Save the Instagram Drama for Yo Mama
The Aftermath: Friend Break-ups in the Era of Social Media
Even the royals have to navigate family drama on social media!
Nowadays, there are so many ways to be friends. We’re friends IRL. (In Real Life) We’re friends on Facebook. We follow each other on Twitter and Instagram. We’re connected on Tumblr, Snapchat, WhatsApp, ETC! So, what happens when a friendship turns south? Now we have endless social media networks to navigate after a friend break-up. Do we unfriend? Unfollow? Block? What used to be easy(er) has gotten infinitely more complex with so many platforms on which to perform friendship.
I’m writing about this from experience. A good friend and I had a falling out recently, which has presented challenges in our shared social circle, but also our shared social media networks.
The first action I took was to leave the WhatsApp group where we all of our friends post pictures, share news, and organize get-togethers. I didn’t take this decision lightly. My beef was with one person, so why did I have to cut myself off from the whole group? I went back and forth over what to do for a few weeks until I finally took the plunge and exited the group, which was unsettling and upsetting but overall a necessary move that I don’t regret. Since then, I’ve lost the convenience of being able to communicate with all of my friends at once, and it’s much harder to hash out schedules and plan gatherings.
On the other hand, leaving the WhatsApp group made me come to the same realization that I came to when I took my yearlong social media sabbatical: my friendships are stronger than a social media network. My friendships are stronger than technological inconveniences. My friendships can outlast a social media sabbatical or a WhatsApp group break-up.

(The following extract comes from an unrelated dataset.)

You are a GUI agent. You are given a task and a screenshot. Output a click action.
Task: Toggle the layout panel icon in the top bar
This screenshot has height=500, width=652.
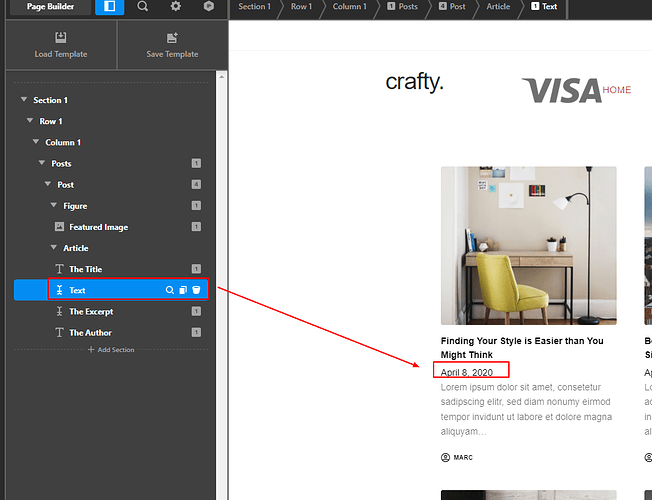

My friend break-up has reverberated to other social media networks, too, although I didn’t really think about until a photo that I posted on Instagram created drama. I don’t think of myself as a very public person. I barely use Facebook for anything personal, besides sharing my publications and articles of interest. I post on Instagram infrequently. And yet, my Instagram profile is public, a privacy setting that I can change, but this wouldn’t change the fact that 780 people have access to anything that I post. And who are these 780 people? Some of the are friends, family, and acquaintances, but many of them are strangers to me. This experience made me realize that my life is more public that I think, and I had to ask myself this question: Am I okay with that?
Getting rid of Instagram altogether doesn’t make sense because it is a good tool to connect with other writers and artists and far-flung friends. Writers are constantly talking about building a “platform” and social media is an important place to build such a thing. There’s only so much we have control over when it comes to social media, and these days I’m reflecting more about the ways that I want to control my private and public life.
To deal with this conundrum of public vs private life, I’ve started toying with the idea of making a private Instagram account that’s only accessible to a select few friends, the same way my friends do to share pictures of their baby (which they don’t want to be publicly accessible). But then I think about how I don’t really want to use Instagram that much anyway, so why create another avenue where I’ll feel safer posting about myself?
Perhaps not feeling safe to post about my personal life on Instagram will hinder my use of the network, making it a less personal space where I purely post for “platform-building” purposes. But that doesn’t feel right either! And also, I must remind myself that I can’t control other people’s use of social media. Perhaps I want to keep my private life off of social media, but that doesn’t stop friends or family members from posting about private things that are relevant to me: events we both attend (like my birthday party), or issues that effect the both of us, like my sister posting about my father’s passing.
Social media is a space that we share with the world, and every person on these platforms has a different ethos when it comes to their privacy. Our own friends might have vastly different ideas and attitudes about social media. And yet, that doesn’t mean that we necessarily have to conform to anyone else’s norm. Like the Duke and Duchess of Sussex, we’re free to live our lives however we see fit.
Tip of the Week
If you're having lunch with a friend during a work day, schedule a phone break into your meal. This way, you can both be present during your conversation and feel at ease that you'll have a moment to check on work stuff at a designated time.
Thanks for sharing this great tip, Selena!
Digital Life Around the Web
Sorry, I only have eyes for royalty drama right now. If anything else is happening on the web/in the world, won't ask me about it! Juuust kidding. Kinda.